Last article, we met Jules, the adult son of Arbed and Fred. Jules had been worried about his aging parents who still reside in their self-built family home. The multi-story home is where Jules and his brother and sister were raised.

His siblings reside in the west. Neither attended our first session. Jules’ wife, Petey, was unable to attend. Both Jules and Petey were caregivers for Arbed and Fred. They worried that mom and dad weren’t able to maintain their home by themselves. Arbed used a walker for his support. Labeled as “stubborn” by Jules, Fred and Arbed weren’t easily moved by his worries.

The session ended on an interesting note: Arbed suggested that I join them for a home visit. A first-hand experience may enlighten me as to each party’s position, stubborn or not. All were in agreement’ and a time was scheduled. I requested a two-hour slot in order to gain a cursory view of this family’s dynamics as well as their day to day life.

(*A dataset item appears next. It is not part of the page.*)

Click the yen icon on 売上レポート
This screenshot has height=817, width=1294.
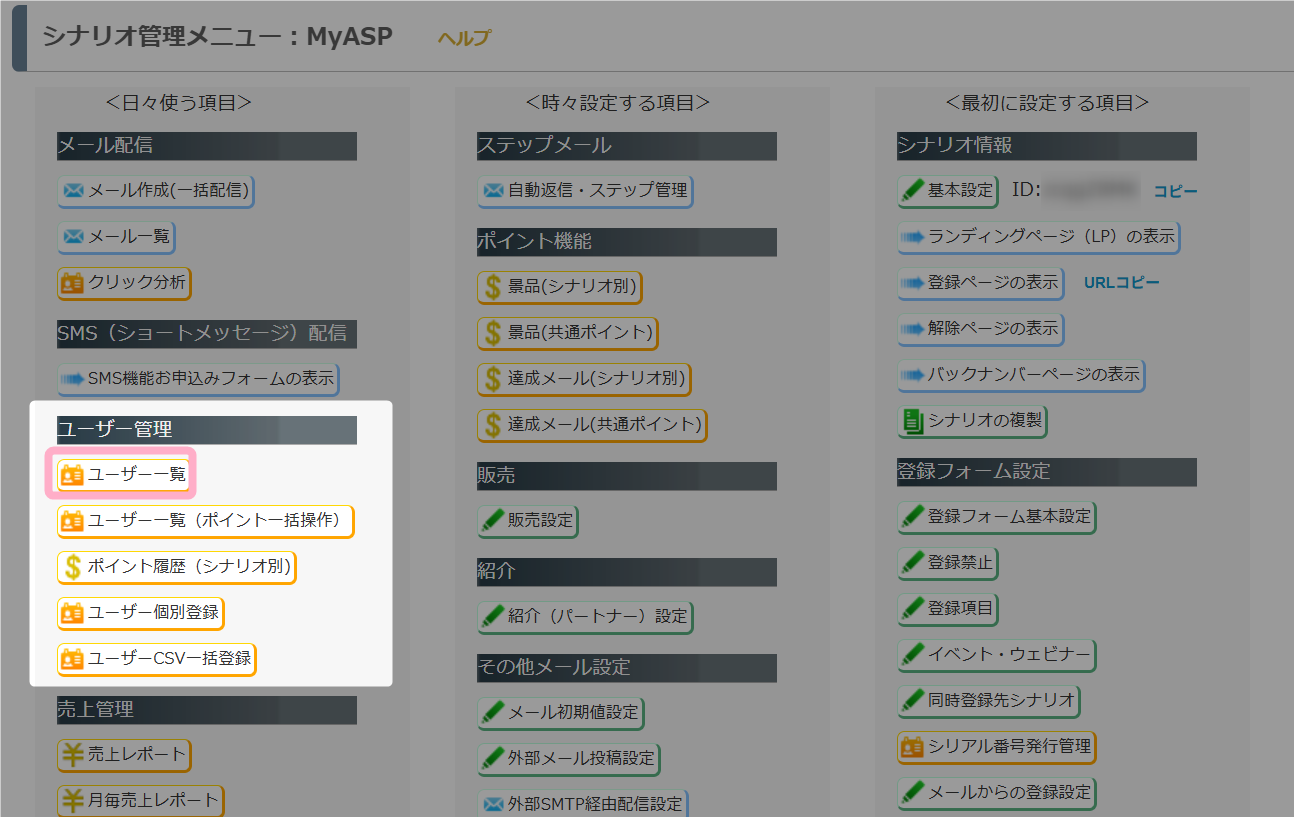[73, 754]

Directions were made simple. They were in a rural setting surrounded by woods and meadows. True to their description, I rode down a lengthy dirt driveway until catching sight of a gorgeous three-level home. Jules met me outside and waved me onto the deck.

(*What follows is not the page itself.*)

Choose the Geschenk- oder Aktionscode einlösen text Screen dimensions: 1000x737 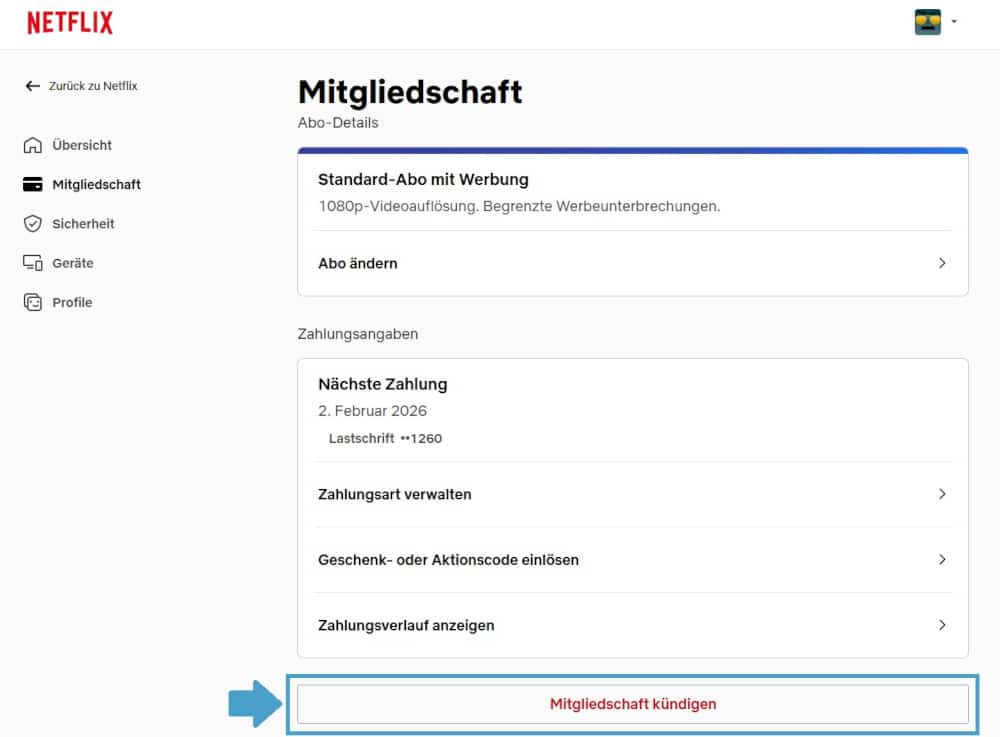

The view was breathtaking. Rolling green hills, hardwood forest, and a raging stream from winter’s snow and spring melt only began to amaze me. Jules’ wife, Petey, greeted me inside the home. Furnishings ranging from antique to hippie adorned the living room. I instantly felt the warmth of the woodstove. We joined Fred and Arbed at their lengthy kitchen table. The unmistakable aroma of apple pie overtook my sense of smell.

I shook their hands and sat between the two couples. A fresh pot of peppermint tea sat in the middle of the table.

Thank you for inviting me to your home. What I’ve seen so far is lovely. You have a little bit of heaven here. I accepted some fresh brewed tea. The tea, pie, and wood stove serenaded my olfactory lobe. The energy in the room was calm and peaceful. I feel a sense of comfort here. Is that your experience, Fred and Arbed? I was a visitor in their home. How easy for me to be distracted. I returned to reality. Nice meeting you, Petey. I heard that you are an integral part of this family. Also, I understand that you complement Jules as caregiver for your in-laws.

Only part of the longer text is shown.